長崎県庁跡地活用「出島と一体」 日本考古学協会が要望

©株式会社長崎新聞社

 江戸時代の遺構が出土している長崎市江戸町の長崎県庁跡地について、日本考古学協会(東京)は26日、さらに詳しい埋蔵文化財調査と、近くの国史跡・出島との一体活用を求める要望書を県などに提出したと発表した。
 同跡地は16世紀の長崎開港後、キリスト教の国内拠点「岬の教会」が置かれて以来、長崎奉行所など歴史上重要な施設が立地。
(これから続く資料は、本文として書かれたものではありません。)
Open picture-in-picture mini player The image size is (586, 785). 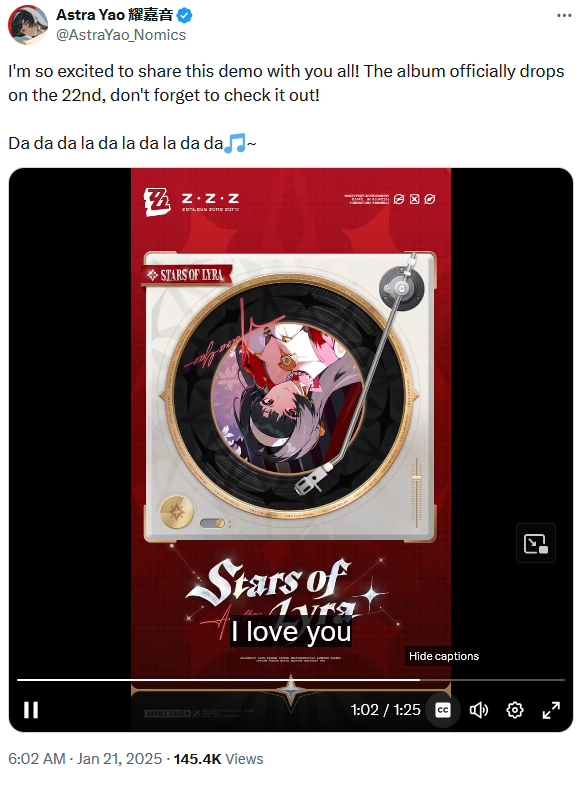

2018年の県庁移転後の跡地活用に向け、県教委が昨年から埋蔵文化財調査を進めている。
 要望書は同協会埋蔵文化財保護対策委員会(藤沢敦委員長)名で10月5日付。同跡地の遺跡について「日本歴史にかかわる学術上極めて重要な内容」と指摘。▽現在の区域以外に調査箇所を広げ、全体の学術的価値を把握する▽出島と一体となった長崎の歴史が体感できる跡地活用を進める-の2点を求めている。
 中村法道知事、文化庁長官、県議会議長、県教育長宛てに同じ要望書を提出した。同跡地の遺跡の保存活用に関する同協会の要望は、昨年3月に続いて2度目。